Die USA und Russland verfügen über 93 Prozent aller Atomwaffen weltweit. 7.000 Sprengköpfen der Amerikaner stehen 7.290 Russlands gegenüber. Die 2011 zwischen beiden Ländern im sogenannten neuen START-Abkommen vereinbarte Abrüstung kommt nach Einschätzung des Sipri-Instituts nur schleppend voran. Beide Seiten stecken Milliardenbeträge in die Modernisierung ihres Atomwaffenarsenals. Alleine die USA wollen laut Sipri bis zum Jahr 2024 rund 348 Milliarden US-Dollar investieren.

Russland-Nato-Kommunikation

Beide Seiten sprechen nur in sehr begrenztem Umfang miteinander. Im Nato-Russland-Rat, dem wichtigsten Gremium für den Dialog des Westens mit Moskau, herrschte bis zu diesem April fast zwei Jahre Funkstille – und auch das dann organisierte Treffen brachte keine konkreten Ergebnisse. Die nächste Gesprächsrunde ist für den kommenden Mittwoch angesetzt. Für Russland wird es eine Gelegenheit sein, Kritik an den Beschlüssen des Nato-Gipfels zu üben.

Ein ähnliches Zeichen setzt das Bündnis in Rumänien, wo eine einheimische Brigade mit Soldaten aus anderen Mitgliedsländern ergänzt und damit in einen multinationalen Verband verwandelt werden soll. Die Beziehungen zwischen der Nato und der Regierung in Moskau haben sich seit der Annexion der ukrainischen Halbinsel Krim durch Russland 2014 massiv verschlechtert.

Die Staats- und Regierungschefs der Nato nehmen sich bei ihrem zweitägigen Treffen eine ehrgeizige Agenda vor: Die Gesprächsthemen umfassen eine stärkere Unterstützung für das irakische Militär, eine Ausweitung der finanziellen Zusagen an Streitkräfte und Polizei in Afghanistan sowie Hilfen für Tunesien. Auf dem Tableau dürfte zudem der Umgang mit Russland, die wachsende Bedrohung durch Angriffe der Terrormiliz Islamischer Staat und die Flüchtlingskrise stehen.

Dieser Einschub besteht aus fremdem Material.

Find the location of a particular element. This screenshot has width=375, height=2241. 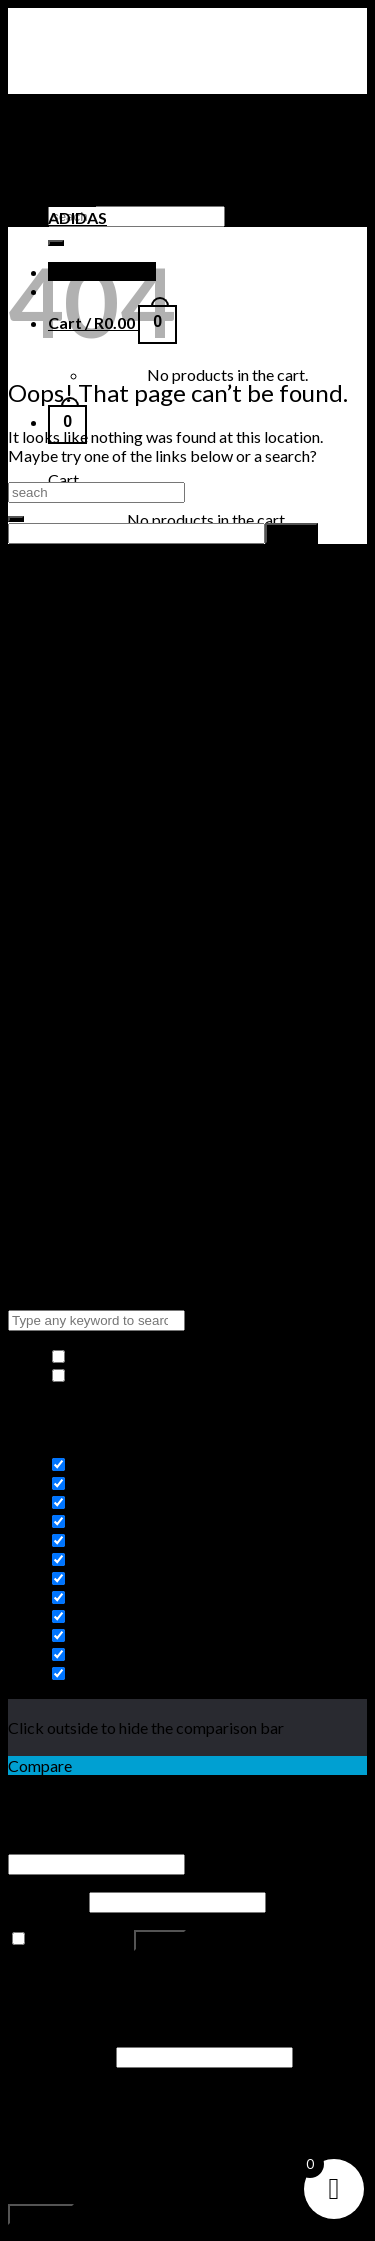

PUMA is located at coordinates (72, 198).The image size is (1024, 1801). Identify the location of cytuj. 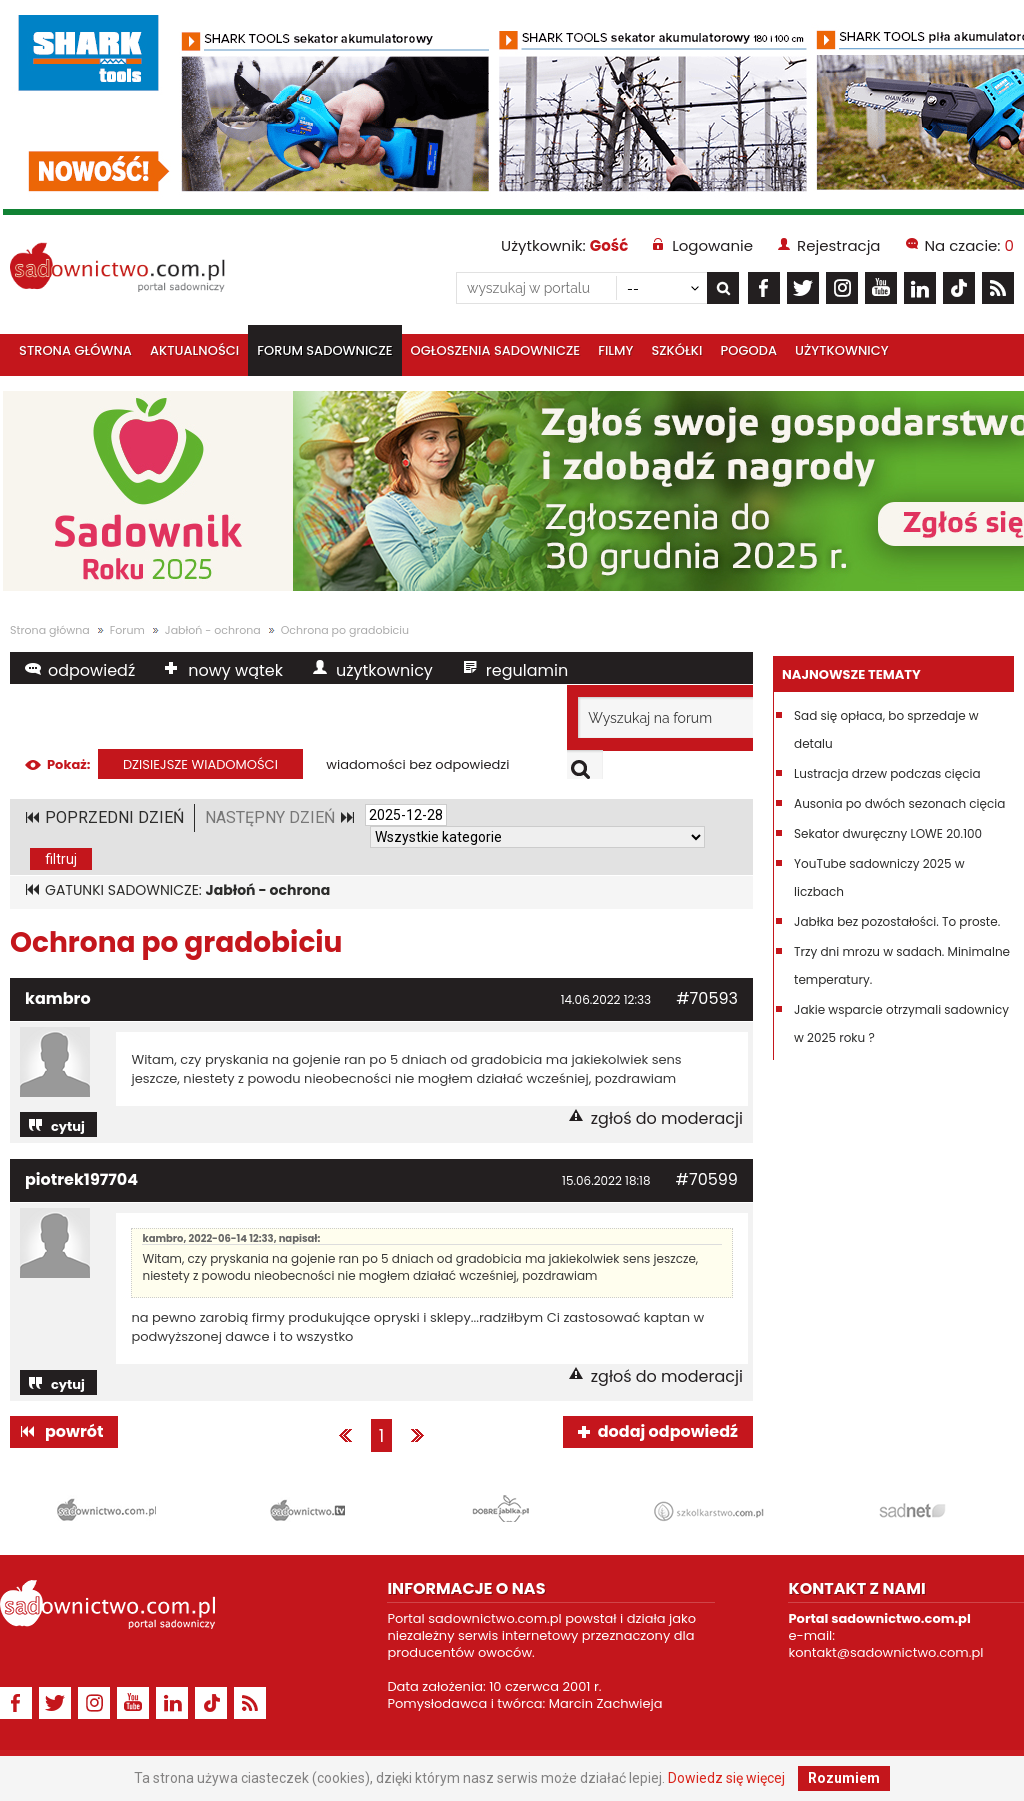
(68, 1126). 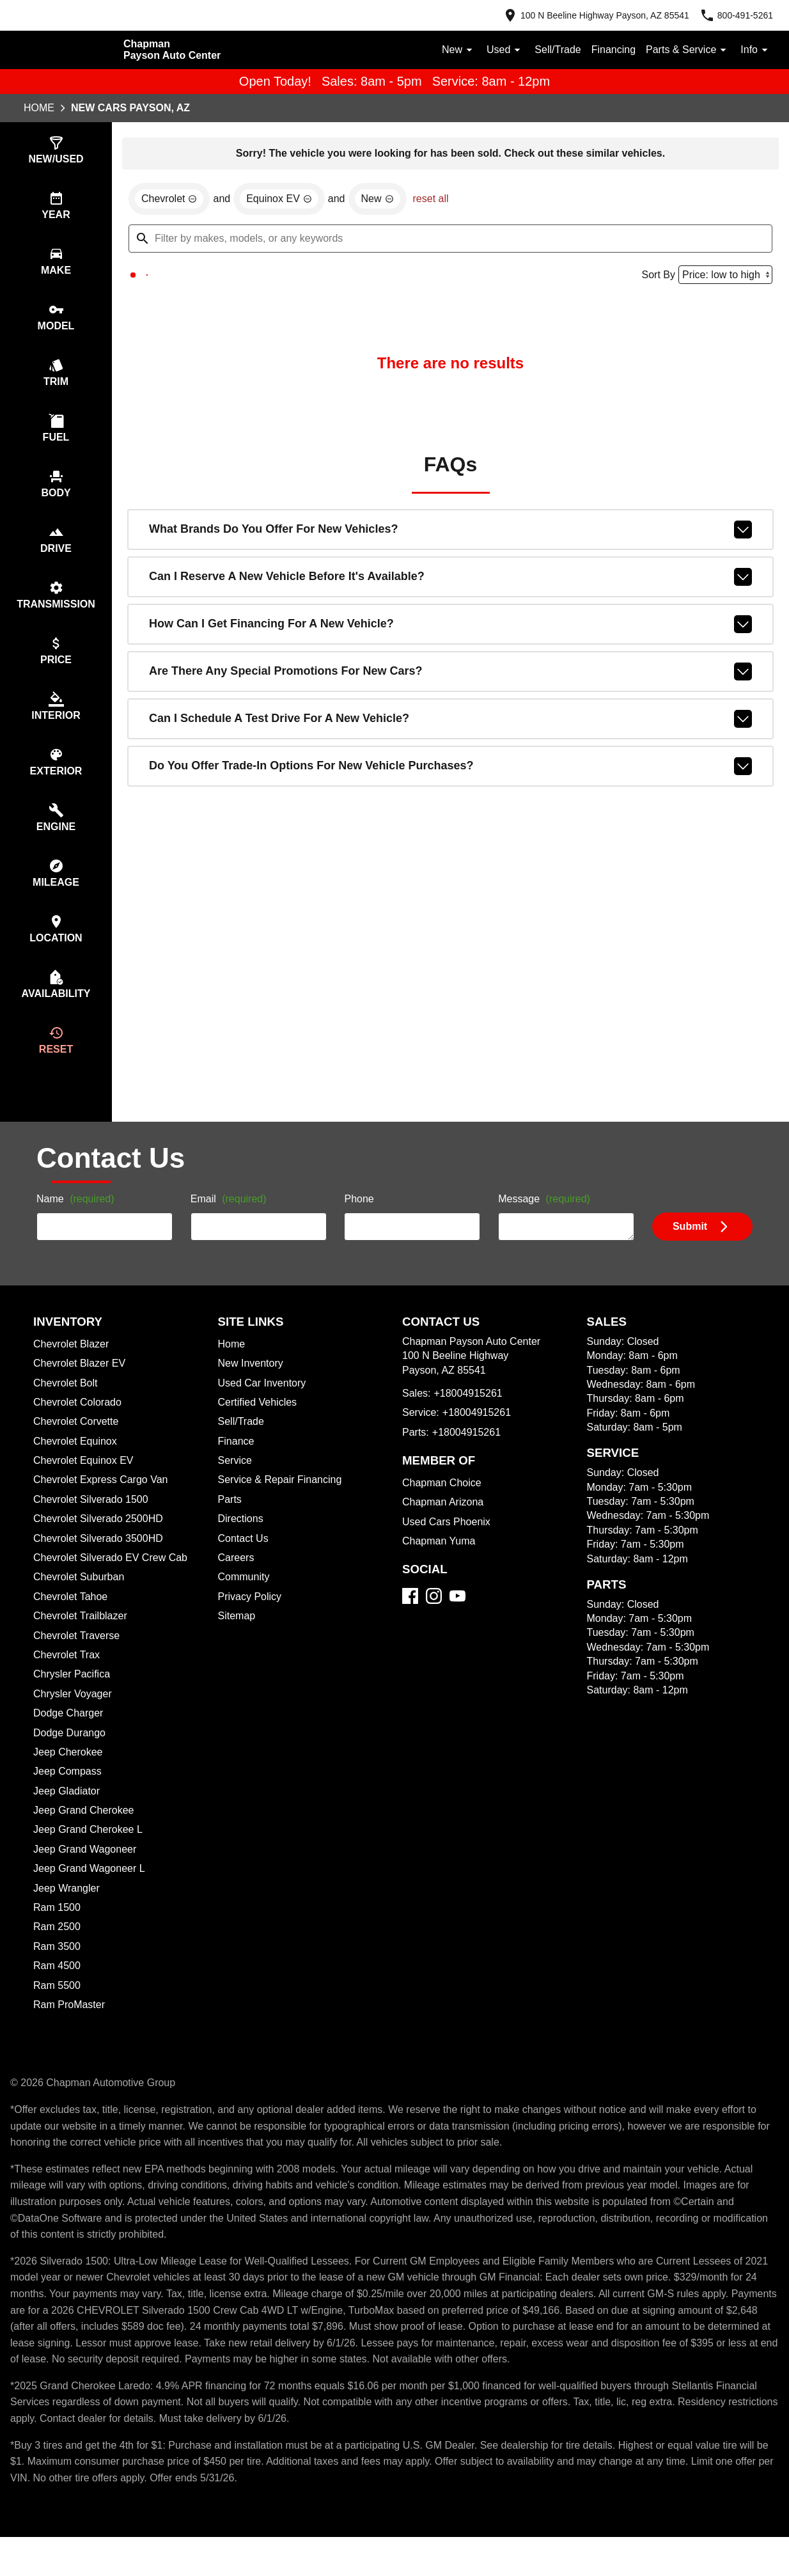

Stoltenberg mahnte auch im Kampf gegen gewaltsamen Extremismus mehr Militärhilfe für Partnerländer der Allianz im Nahen Osten und Nordafrika an. Es reiche nicht aus, wenn die Nato-Mitgliedsstaaten ihre eigenen Streitkräfte festigten, sagte Stoltenberg am Freitag vor dem Auftakt des Nato-Gipfels in Warschau auf einem Forum mit Verteidigungs- und Sicherheitsexperten. „Wir müssen helfen, unserer Partner stärker zu machen.“ So sie die Ausbildung örtlicher Kräfte oft die beste Waffe gegen gewalttätigen Extremismus.